─── EXCERPTED DATA

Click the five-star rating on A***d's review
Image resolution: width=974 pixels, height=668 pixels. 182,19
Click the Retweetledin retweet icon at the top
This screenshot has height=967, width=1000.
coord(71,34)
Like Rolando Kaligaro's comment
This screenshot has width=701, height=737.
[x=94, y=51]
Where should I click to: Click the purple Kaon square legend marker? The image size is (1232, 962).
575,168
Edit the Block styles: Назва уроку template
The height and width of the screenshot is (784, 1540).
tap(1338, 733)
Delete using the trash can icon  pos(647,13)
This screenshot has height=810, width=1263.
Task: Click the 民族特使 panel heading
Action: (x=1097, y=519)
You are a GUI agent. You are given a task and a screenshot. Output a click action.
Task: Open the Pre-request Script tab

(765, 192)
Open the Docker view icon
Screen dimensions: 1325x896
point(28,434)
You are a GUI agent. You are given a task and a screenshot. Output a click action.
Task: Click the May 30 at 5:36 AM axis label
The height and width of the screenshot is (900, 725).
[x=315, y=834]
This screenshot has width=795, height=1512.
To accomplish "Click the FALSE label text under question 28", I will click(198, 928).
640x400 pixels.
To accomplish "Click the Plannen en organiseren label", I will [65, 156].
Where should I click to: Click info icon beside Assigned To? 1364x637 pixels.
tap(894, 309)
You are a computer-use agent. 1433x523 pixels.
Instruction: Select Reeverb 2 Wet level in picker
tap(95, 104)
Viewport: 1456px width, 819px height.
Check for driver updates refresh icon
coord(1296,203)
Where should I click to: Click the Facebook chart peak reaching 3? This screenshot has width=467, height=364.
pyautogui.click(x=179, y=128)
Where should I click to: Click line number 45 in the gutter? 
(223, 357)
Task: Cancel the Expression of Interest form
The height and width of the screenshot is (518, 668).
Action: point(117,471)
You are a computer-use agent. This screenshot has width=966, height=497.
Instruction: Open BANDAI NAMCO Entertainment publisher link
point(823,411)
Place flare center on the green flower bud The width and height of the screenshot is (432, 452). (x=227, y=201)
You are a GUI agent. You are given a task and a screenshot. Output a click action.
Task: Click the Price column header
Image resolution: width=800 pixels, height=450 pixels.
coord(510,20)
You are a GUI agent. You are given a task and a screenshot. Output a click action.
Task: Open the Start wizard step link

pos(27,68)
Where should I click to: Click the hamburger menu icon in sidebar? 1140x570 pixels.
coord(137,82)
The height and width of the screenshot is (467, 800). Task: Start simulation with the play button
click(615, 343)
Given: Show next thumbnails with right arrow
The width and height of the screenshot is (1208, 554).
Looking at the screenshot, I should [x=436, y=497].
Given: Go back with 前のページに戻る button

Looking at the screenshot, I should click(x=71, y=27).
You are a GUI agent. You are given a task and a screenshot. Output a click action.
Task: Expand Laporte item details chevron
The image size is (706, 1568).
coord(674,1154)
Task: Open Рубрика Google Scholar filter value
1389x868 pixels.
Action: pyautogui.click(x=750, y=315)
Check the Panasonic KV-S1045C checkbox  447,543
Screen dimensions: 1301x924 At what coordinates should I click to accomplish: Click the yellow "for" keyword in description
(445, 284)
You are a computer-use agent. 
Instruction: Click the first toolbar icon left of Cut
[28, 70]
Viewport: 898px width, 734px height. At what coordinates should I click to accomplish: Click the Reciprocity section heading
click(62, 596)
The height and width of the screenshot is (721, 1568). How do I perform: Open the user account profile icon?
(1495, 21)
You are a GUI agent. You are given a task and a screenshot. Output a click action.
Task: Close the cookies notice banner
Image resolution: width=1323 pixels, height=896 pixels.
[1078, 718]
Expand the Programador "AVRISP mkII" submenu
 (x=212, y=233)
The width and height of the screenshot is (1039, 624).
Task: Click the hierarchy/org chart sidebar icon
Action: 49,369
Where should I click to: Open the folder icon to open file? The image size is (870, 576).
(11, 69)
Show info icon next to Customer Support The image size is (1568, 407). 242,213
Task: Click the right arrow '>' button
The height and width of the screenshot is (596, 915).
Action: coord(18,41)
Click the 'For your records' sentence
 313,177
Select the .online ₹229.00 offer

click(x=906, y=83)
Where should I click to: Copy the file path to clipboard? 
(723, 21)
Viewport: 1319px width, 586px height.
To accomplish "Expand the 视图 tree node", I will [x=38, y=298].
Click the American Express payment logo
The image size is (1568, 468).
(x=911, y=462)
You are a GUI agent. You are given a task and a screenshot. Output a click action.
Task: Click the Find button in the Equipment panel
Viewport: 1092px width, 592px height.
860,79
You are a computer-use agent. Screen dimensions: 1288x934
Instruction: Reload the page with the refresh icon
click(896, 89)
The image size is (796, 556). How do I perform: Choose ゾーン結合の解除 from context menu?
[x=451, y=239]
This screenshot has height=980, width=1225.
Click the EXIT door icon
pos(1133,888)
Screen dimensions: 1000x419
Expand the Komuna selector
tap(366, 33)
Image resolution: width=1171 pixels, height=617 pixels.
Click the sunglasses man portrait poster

──────

Among the records above, which lines hold the word "Show"? Copy each one.

**THE COMPLETED TASK:**
Given: Show next thumbnails with right arrow
Show info icon next to Customer Support The image size is (1568, 407). 242,213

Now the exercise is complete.